Ma perché ritornare? Non sarebbe più facile proseguire in avanti nell’ebbrezza dei desideri, affamata di conoscenza, senza limiti, attratta da una forza che mi calamita e rende difficile il soffermarsi nella meditazione e nell’osservazione dei miei pensieri. I ritorni sono quindi  le fermate obbligatorie, le crisi dell’esistenza, le solitudini in cui versa il pensiero affaticato dagli eccessi, dall’alienazione, dalla percezione del costante e crescente dolore dell’universo cui sento di appartenere.

Devo fermarmi perché avverto con forza il bisogno di colmare un vuoto interiore e dare spazio alle mie emozioni; non devo essere altro che una presenza perché “Colui che vede l’attimo presente, vede tutto ciò che è avvenuto nell’eternità del tempo” (Marco Aurelio, Pensieri per me stesso).

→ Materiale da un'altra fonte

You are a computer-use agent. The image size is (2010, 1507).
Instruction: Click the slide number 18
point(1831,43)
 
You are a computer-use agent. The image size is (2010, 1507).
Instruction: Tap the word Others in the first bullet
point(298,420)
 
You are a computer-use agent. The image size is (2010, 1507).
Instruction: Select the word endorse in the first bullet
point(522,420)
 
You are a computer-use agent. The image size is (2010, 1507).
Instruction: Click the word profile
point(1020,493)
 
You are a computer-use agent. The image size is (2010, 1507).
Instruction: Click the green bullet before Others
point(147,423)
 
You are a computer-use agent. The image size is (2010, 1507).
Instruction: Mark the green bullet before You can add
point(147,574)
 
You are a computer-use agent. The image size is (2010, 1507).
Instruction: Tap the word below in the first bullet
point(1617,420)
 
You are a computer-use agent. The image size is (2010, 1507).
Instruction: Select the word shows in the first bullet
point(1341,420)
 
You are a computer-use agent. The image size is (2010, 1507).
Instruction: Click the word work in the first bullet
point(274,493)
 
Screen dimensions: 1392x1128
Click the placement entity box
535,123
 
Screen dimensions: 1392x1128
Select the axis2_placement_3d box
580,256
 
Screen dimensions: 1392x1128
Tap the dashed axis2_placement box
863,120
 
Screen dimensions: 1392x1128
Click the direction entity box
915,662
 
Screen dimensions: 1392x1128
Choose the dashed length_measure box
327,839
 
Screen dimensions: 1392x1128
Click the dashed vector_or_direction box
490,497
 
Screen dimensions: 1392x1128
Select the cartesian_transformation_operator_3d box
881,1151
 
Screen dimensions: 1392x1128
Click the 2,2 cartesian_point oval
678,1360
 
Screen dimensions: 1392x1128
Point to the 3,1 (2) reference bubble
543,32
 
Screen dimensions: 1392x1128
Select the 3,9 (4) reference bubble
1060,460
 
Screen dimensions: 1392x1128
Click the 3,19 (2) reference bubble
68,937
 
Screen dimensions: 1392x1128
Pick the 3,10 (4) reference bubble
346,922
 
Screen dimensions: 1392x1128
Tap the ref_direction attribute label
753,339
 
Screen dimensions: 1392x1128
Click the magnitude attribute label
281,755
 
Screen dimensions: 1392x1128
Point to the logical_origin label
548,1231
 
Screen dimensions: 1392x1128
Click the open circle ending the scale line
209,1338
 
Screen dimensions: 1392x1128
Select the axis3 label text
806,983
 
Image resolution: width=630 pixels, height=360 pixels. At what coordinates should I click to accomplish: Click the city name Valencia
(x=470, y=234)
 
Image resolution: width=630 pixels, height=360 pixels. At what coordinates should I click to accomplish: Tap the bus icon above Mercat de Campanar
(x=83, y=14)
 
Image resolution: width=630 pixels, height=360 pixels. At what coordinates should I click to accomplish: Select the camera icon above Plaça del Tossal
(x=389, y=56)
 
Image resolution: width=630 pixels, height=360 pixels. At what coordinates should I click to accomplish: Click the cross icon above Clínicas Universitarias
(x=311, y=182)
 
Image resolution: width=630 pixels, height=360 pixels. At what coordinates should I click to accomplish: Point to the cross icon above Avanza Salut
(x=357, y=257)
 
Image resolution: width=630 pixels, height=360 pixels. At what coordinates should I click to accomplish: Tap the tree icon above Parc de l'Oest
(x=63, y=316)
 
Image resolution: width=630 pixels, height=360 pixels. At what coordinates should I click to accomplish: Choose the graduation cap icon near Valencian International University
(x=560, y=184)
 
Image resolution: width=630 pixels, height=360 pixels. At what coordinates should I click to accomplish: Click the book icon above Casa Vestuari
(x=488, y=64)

La soluzione del vuoto sta nell’immergersi in esso con tutta la coscienza e  la consapevolezza, nel prestare attenzione all’angoscia che ha prodotto le mie crisi interiori e nell’accettarle rispondendo alla chiamata del ritorno. Mi ero smarrita, ora ritorno in me stessa , mi fermo e mi distacco a fatica dalle forsennate connessioni del mio agire e dalle più sfrenate sollecitazioni.

Il ritorno mi consente di apprezzare la solitudine come luogo di meditazione che mi pone tra tutti gli altri attimi contemporanei, passati e futuri dell’esistente. In questo luogo i punti di riferimento sono tutti interiori e devo attendere  a lungo,( ecco la misura psicologica del tempo), per avvertire i sintomi pacificatori del ritorno; non basta voler tornare, bisogna saper attendere di essere pienamente consapevoli della possibilità della nuova ripartenza proprio dal punto in cui il tempo  manifesta con benevola morbidezza la sua ciclicità e la sua momentanea sconfitta.